I’ve been busy lately with work and family but I have been riding! I’ve been posting pictures on Instagram; it’s quicker and more fun to snap a picture and ‘gram- it than it is to blog about it. Every ride does not need its own written summary when a picture can paint a thousand words.

The picture above needs some explanation, however. For the past year or so, I’ve been trying different tire and pressure combinations in order to find that “magic carpet” ride on my bikes. My mountain bike is the easiest of the three. It gets 29 psi in the front tire and 32 out back, running a Stan’s Tubeless set up. The road bikes, on the other hand, require more experimentation.

I tried using a formula to find my optimal tire pressure, taking into account the weight of the bike, my weight and the amount the tire compresses with me on the bike. The formula consistently gave an answer of 160 psi for 28c tires, a preposterous number and well above the manufacturer’s suggested maximum pressure. So it’s back to old school methods: using a tire pressure gauge and tweaking the pressure based on ride characteristics.

Tire pressure in cycling is an often overlooked data point. Too much pressure and the tire will ride like a brick and you’ll lose some valuable contact patch needed for handling. Too little pressure and you’ll bottom out or pinch flat. Most people think they can assess tire pressure using the gauge on the tire pump, but that gauge is measuring air pressure in the pump’s hose. It is not an accurate measurement of the tire pressure. You want tire pressure, use a tire pressure gauge.

Air gauges 3

I’ve been using this gauge for several years and it works. It fits on my Presta valves with little fuss and produces a measurement. My issue with the gauge is its size and precision. I’ve reached the age where I need reading glasses and, even with the glasses, the dial is difficult to see. The dial precision doesn’t suit my needs either. I want to see pressure in individual units; in other words, I want to know if the tire is at 78 or 79 psi. I know, I’m fussy.
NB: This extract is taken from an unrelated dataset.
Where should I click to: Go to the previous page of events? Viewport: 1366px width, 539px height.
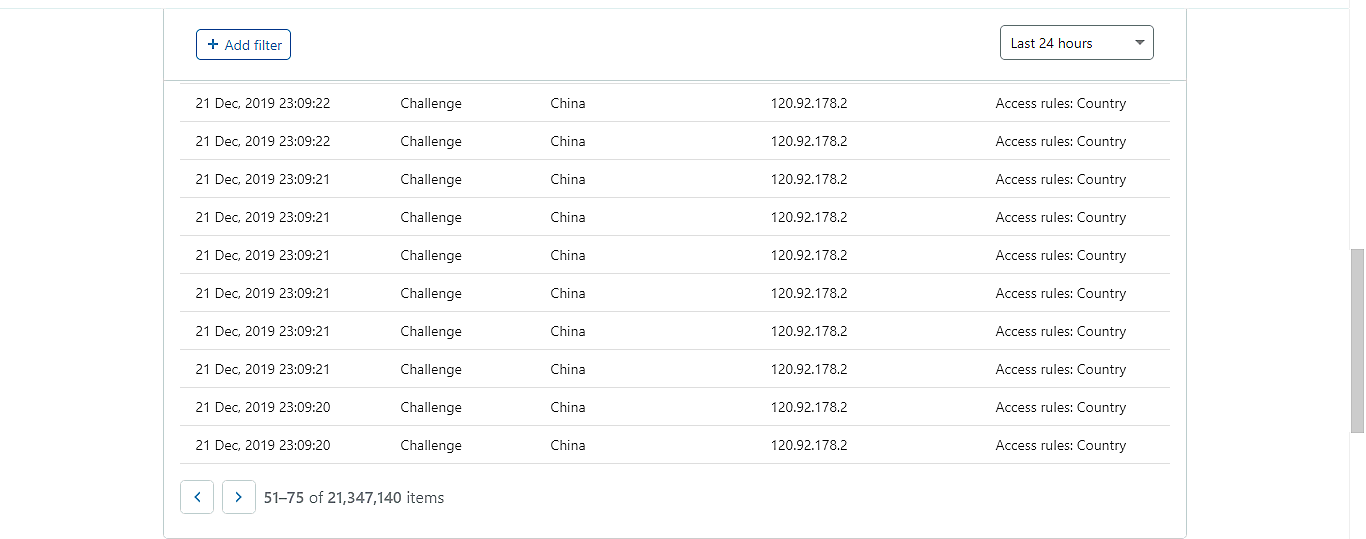point(197,497)
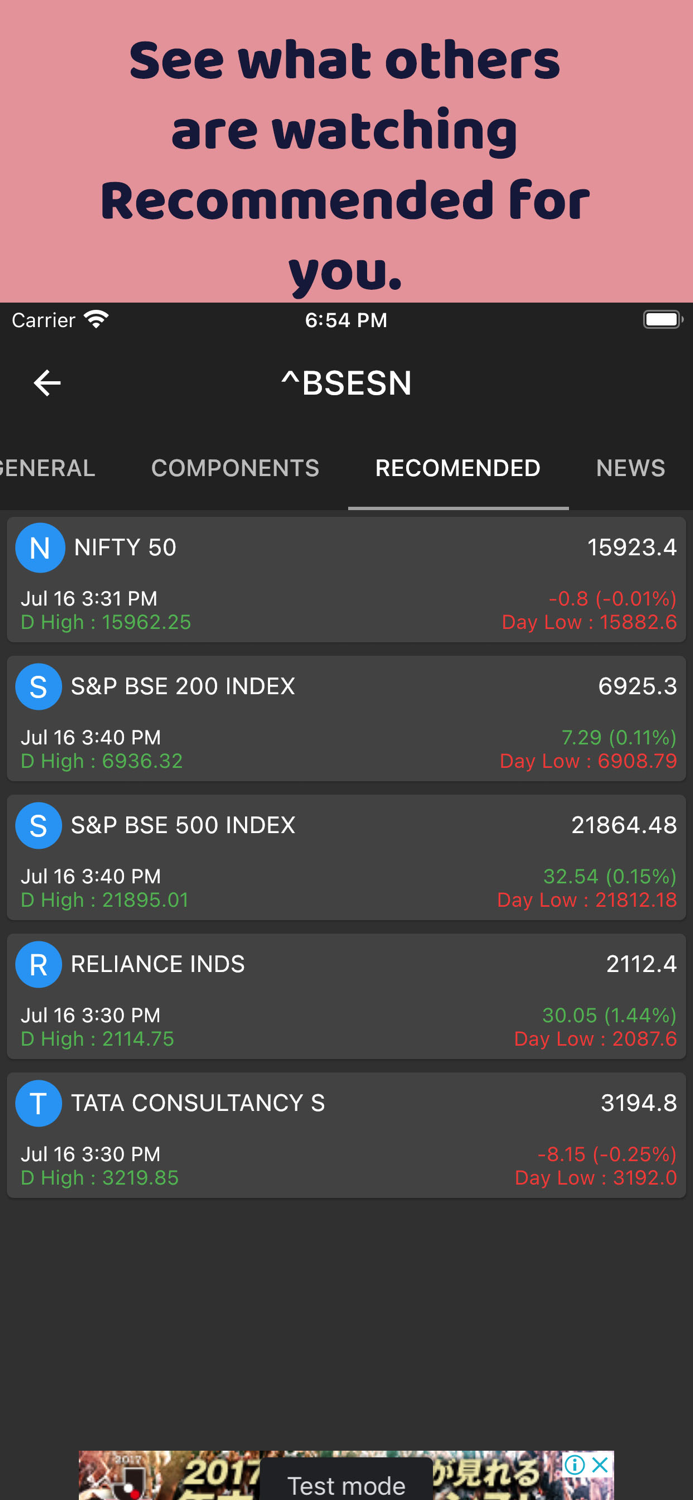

Two weeks ago I was watching behind the scenes coverage of some bike races and I noticed that a lot of the wrenches were using digital tire gauges.  The two mostly commonly used were the SKS Airchecker and a model by Topeak.  The Topeak model consistently garnered complaints about causing air to bleed from the tire, so I ordered the SKS device pictured above. At $25, I figured it was worth a try.

I’ve been using the Airchecker for two weeks now and I can say that it is serviceable. I won’t go any higher on the rating scale because it could be better. Most of the negative reviews on the Airchecker say that it is fussy. If you don’t put it on exactly “right” it will produce a nonsensical reading. I concur.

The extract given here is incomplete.